Of the entries below, return exactly those lines that fall between the one containing "Physical Education (1154, 933)" and the one containing "English (1109, 760)", the two end lines included.

— DATA PROVIDED —
# # # # # # #
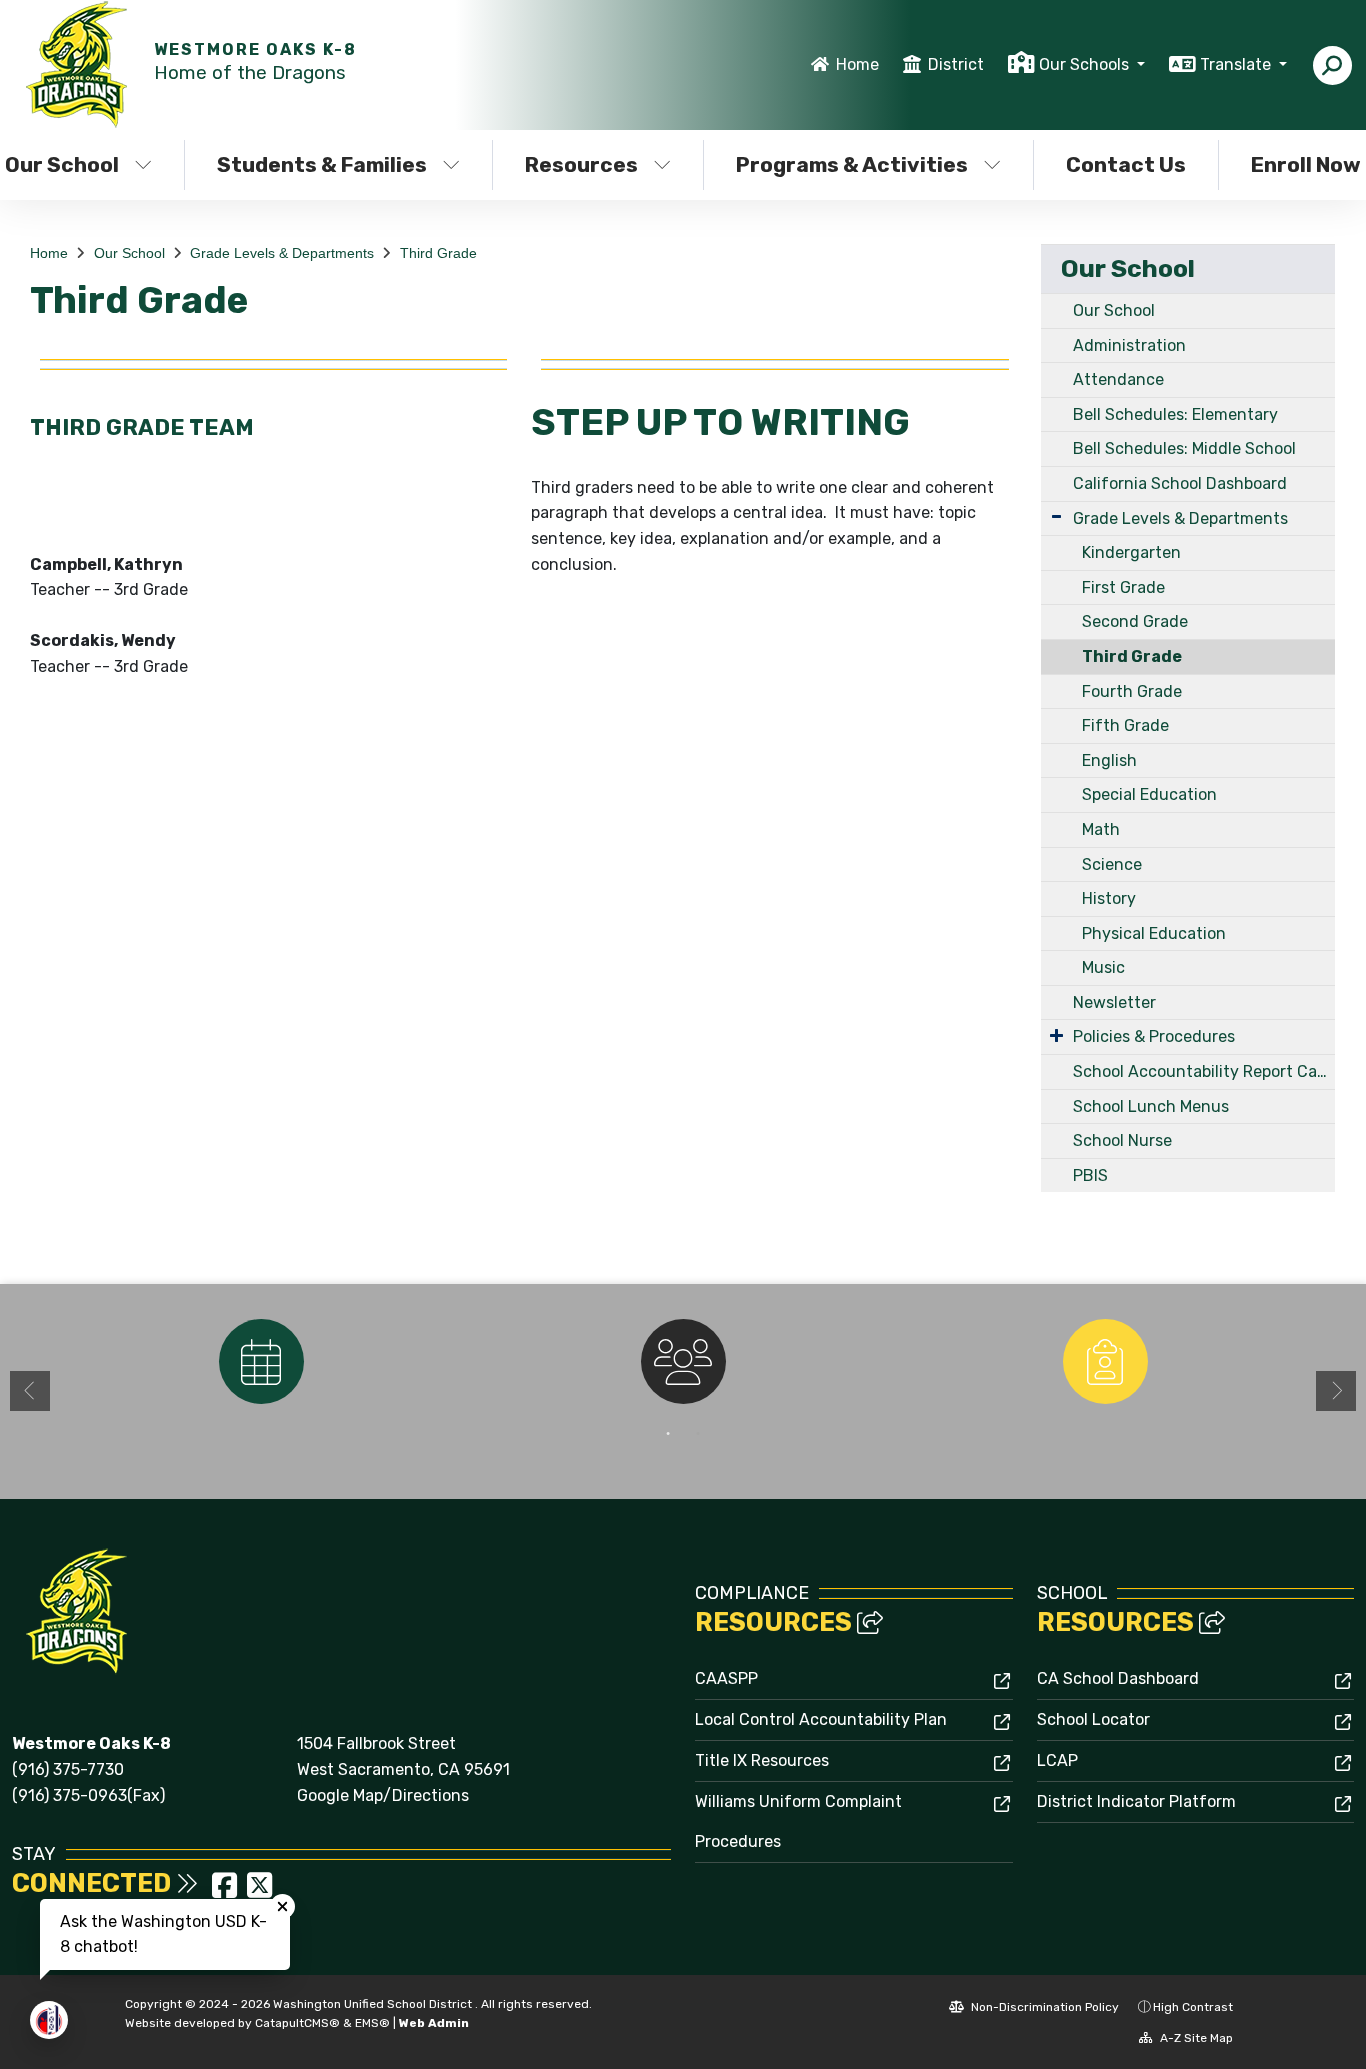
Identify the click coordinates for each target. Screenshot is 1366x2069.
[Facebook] (226, 1891)
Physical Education (1154, 933)
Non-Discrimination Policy (1043, 2007)
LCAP (1057, 1760)
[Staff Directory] (683, 1361)
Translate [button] (1237, 64)
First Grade (1123, 587)
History (1109, 898)
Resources (581, 164)
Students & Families (322, 164)
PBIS (1090, 1175)
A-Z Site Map (1195, 2038)
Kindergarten (1131, 552)
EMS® (372, 2023)
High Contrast (1193, 2007)
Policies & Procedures (1154, 1036)
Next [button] (1336, 1391)
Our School (129, 253)
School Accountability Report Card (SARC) (1204, 1071)
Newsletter (1114, 1002)
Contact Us (1126, 164)
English (1109, 760)
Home (857, 64)
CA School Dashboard (1118, 1678)
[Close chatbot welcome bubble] (282, 1906)
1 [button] (668, 1434)
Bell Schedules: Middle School (1184, 448)
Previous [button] (30, 1391)
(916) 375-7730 (68, 1769)
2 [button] (698, 1434)
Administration (1129, 345)
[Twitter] (259, 1891)
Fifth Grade (1125, 725)
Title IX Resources (762, 1760)
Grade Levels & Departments (282, 253)
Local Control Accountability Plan (821, 1719)
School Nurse (1122, 1140)
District (956, 64)
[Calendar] (261, 1361)
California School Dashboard (1180, 483)
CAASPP (726, 1678)
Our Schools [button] (1086, 64)
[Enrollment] (1105, 1361)
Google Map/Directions (383, 1795)
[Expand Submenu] (1056, 516)
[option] (261, 1361)
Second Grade (1135, 621)
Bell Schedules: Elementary (1175, 414)
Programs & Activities (852, 164)
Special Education (1149, 794)
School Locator (1093, 1719)
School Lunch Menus (1151, 1106)
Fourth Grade (1132, 691)
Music (1103, 967)
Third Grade (438, 253)
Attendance (1118, 379)
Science (1112, 864)
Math (1101, 829)
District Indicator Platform (1136, 1801)
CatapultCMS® (297, 2023)
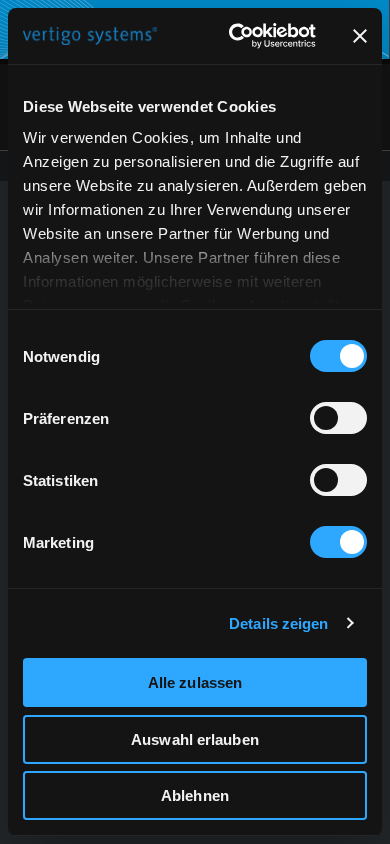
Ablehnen (195, 795)
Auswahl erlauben (195, 739)
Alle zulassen (195, 682)
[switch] (338, 418)
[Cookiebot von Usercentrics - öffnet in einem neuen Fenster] (236, 36)
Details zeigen (278, 623)
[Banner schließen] (360, 36)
# # # # # # #
— SOLUTION TO THIS EXERCISE —
Physical Education (1154, 933)
Non-Discrimination Policy (1043, 2007)
LCAP (1057, 1760)
[Staff Directory] (683, 1361)
Translate [button] (1237, 64)
First Grade (1123, 587)
History (1109, 898)
Resources (581, 164)
Students & Families (322, 164)
PBIS (1090, 1175)
A-Z Site Map (1195, 2038)
Kindergarten (1131, 552)
EMS® (372, 2023)
High Contrast (1193, 2007)
Policies & Procedures (1154, 1036)
Next [button] (1336, 1391)
Our School (129, 253)
School Accountability Report Card (SARC) (1204, 1071)
Newsletter (1114, 1002)
Contact Us (1126, 164)
English (1109, 760)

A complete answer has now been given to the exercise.